Start of Text provided

This timeline shows how demographic shifts, policy failures, and external shocks compounded, while the district’s response—hiring more staff—widened the gap.

Why Fewer Parents Are Enrolling Their Kids: The Role of Immigrant Families and Broader Factors

Lower enrollment boils down to a mix of demographics, dissatisfaction, and external pressures. Declining birth rates are the biggest driver—California’s fertility rate has fallen since the 1990s, reducing the pool of school-age kids. Families are also leaving Los Angeles for affordable housing elsewhere, with out-migration hitting households with children hardest. Poor academic outcomes and chronic absenteeism further erode trust.

Immigrant parents play a significant role, as 30-40% of LAUSD students come from illegal immigrants or mixed-status families. Language barriers do contribute—non-English-speaking parents face hurdles in enrollment, meetings, and understanding policies, potentially isolating families and reducing participation. However, the sharper impact comes from immigration enforcement. Recent crackdowns and raids have created a “climate of fear,” leading to sharp drops in newcomer enrollment (4-7% in 2025). Families avoid schools to evade detection, disrupting stability and attendance. This isn’t just about language; it’s about survival amid hostility.

End of Text provided
Start of Available data

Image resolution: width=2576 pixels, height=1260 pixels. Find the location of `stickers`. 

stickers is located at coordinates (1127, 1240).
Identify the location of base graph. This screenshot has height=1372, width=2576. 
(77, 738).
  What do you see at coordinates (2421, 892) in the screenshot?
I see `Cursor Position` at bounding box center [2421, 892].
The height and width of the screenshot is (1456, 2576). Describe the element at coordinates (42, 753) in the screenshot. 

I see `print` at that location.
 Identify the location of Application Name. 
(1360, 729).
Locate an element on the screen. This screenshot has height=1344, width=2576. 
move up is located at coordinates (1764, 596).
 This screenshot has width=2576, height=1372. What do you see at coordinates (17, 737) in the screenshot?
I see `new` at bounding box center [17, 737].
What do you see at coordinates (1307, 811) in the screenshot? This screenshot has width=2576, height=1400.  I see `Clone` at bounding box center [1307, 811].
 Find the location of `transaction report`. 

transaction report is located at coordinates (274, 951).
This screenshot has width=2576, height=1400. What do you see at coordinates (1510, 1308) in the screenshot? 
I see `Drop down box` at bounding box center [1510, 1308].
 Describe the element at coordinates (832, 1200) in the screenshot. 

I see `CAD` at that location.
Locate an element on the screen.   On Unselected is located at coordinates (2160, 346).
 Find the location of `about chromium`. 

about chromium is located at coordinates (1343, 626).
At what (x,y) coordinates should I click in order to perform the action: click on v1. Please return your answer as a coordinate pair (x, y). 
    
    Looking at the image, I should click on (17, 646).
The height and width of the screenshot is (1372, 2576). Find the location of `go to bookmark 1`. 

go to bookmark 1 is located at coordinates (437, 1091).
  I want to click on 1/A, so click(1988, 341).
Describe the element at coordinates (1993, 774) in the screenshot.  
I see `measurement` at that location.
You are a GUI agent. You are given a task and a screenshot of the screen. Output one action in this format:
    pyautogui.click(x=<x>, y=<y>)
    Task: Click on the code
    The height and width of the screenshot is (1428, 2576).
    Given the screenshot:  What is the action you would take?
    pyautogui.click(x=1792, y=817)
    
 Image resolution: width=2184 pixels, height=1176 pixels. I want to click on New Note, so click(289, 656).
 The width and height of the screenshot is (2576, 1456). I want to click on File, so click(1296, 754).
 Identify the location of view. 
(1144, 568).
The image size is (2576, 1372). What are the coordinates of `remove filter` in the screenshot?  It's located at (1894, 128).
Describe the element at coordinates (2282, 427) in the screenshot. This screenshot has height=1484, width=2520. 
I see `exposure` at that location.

End of Available data

▶ Questions on the material:
(a) According to the text on school enrollment, what is the biggest driver of lower enrollment?
(b) Reproduce the part of the school enrollment text between "Lower enrollment boils" and "further erode trust.", inclusive, substituting "cheaper" for "affordable".
These rows come from a separate source.

▶ Task solutions:
(a) Declining birth rates

(b)
Lower enrollment boils down to a mix of demographics, dissatisfaction, and external pressures. Declining birth rates are the biggest driver—California’s fertility rate has fallen since the 1990s, reducing the pool of school-age kids. Families are also leaving Los Angeles for cheaper housing elsewhere, with out-migration hitting households with children hardest. Poor academic outcomes and chronic absenteeism further erode trust.